Telecommunications satellite, 2005–2014

Artemis was a geostationary earth orbit satellite (GEOS) for telecommunications, built by Alenia Spazio for ESA. The Artemis satellite operated at the 21.5E orbital position until 2016, when it was moved to 123E to cover the L-Band spectrum rights for Indonesia's Ministry of Defense.

In November 2017, Artemis was retired and replaced to a graveyard orbit.

==History==
The mission was planned for many years, with launch initially intended for 1995 and slipping; it was intended for launch on Ariane 5 but at one point there were suggestions that a Japanese H-II rocket might be used.

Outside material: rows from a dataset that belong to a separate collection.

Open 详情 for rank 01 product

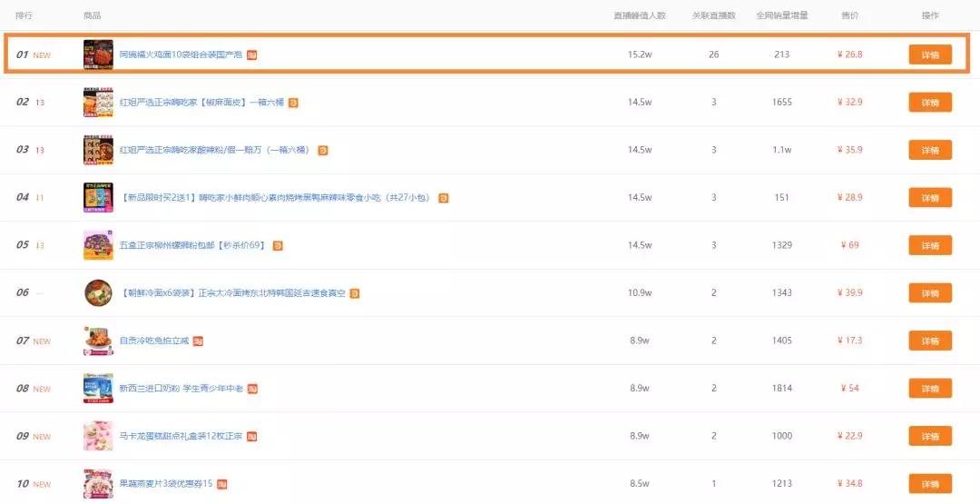tap(930, 54)
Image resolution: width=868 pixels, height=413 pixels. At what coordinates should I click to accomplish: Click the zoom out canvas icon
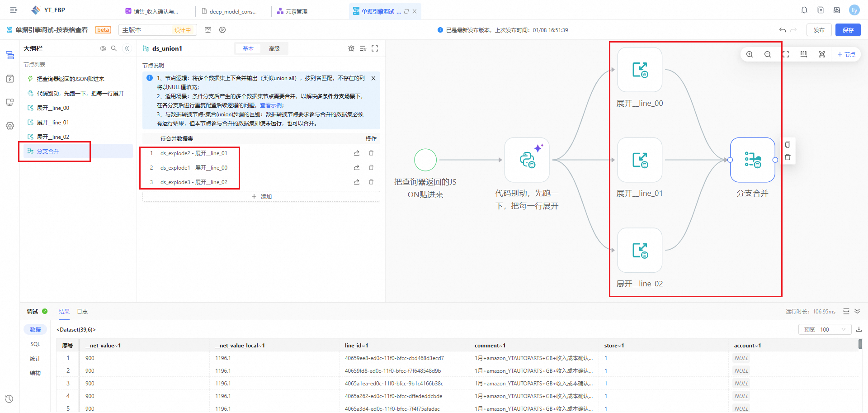pyautogui.click(x=768, y=54)
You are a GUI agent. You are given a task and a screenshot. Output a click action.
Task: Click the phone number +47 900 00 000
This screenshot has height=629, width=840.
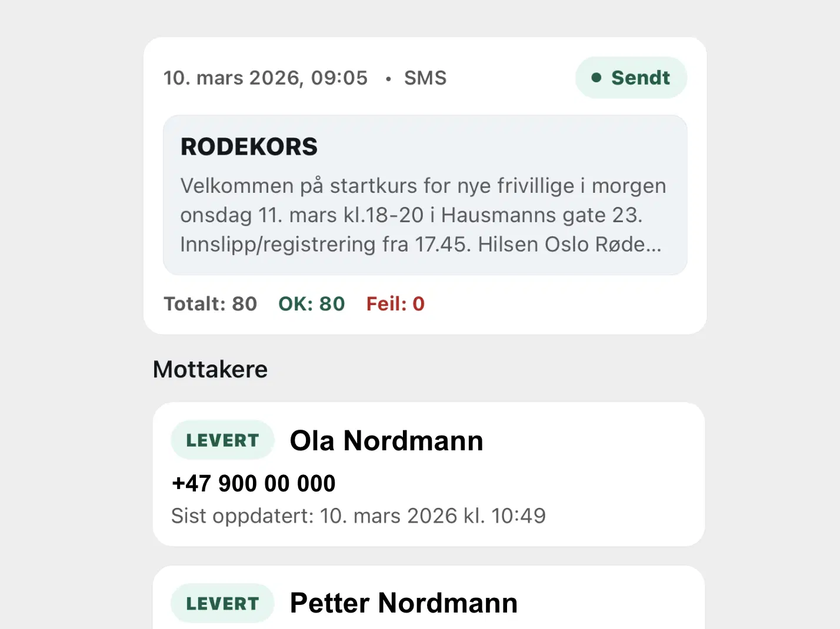point(253,483)
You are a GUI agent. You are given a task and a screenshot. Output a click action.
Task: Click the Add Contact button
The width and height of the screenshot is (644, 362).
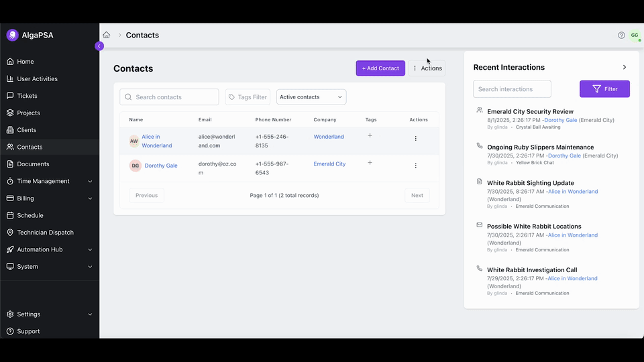pos(380,68)
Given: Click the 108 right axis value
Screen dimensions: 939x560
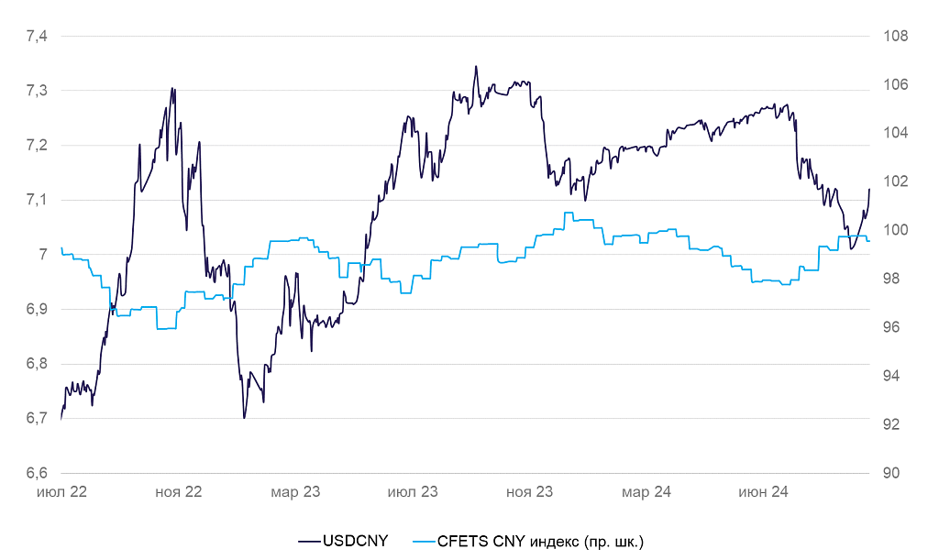Looking at the screenshot, I should click(x=895, y=37).
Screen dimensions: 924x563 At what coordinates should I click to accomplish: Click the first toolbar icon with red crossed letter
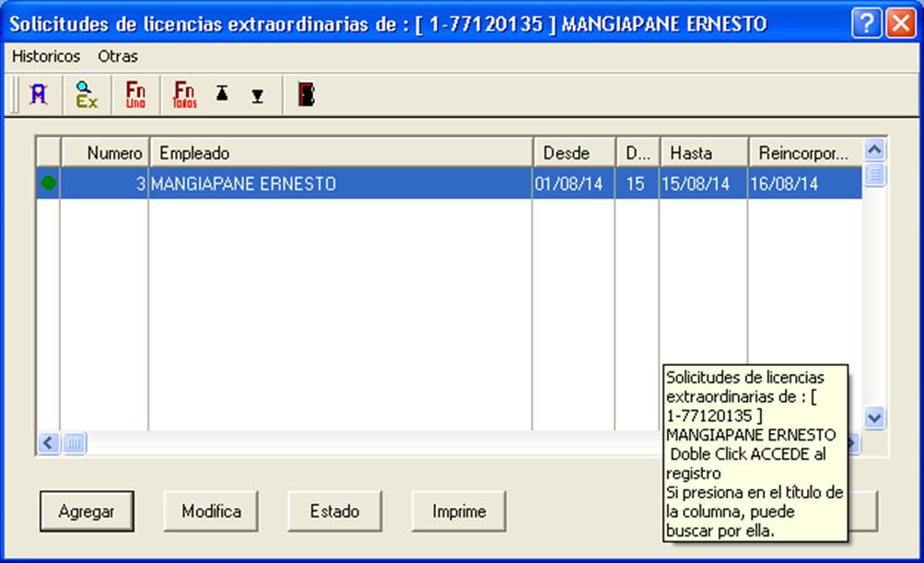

Launched by an Ariane 5 rocket on 12 July 2001, it originally reached an orbit much lower than planned (590 km x 17487 km) due to a malfunction in the launch vehicle's upper stage. It was remotely reconfigured to reach its intended station by means of a novel procedure. First, over the course of about a week, most of its chemical fuel was used to put it in a 31,000 km circular orbit (by raising first the apogee then the perigee, going via a 590 km x 31000 km orbit). Then, its RIT-10 gridded ion thruster — originally intended for station keeping and for firing a few minutes at a time — was instead kept running for most of 18 months, pushing the spacecraft into an outward spiral trajectory. It gained altitude at the rate of about 15 km per day, until it reached the intended geostationary orbit.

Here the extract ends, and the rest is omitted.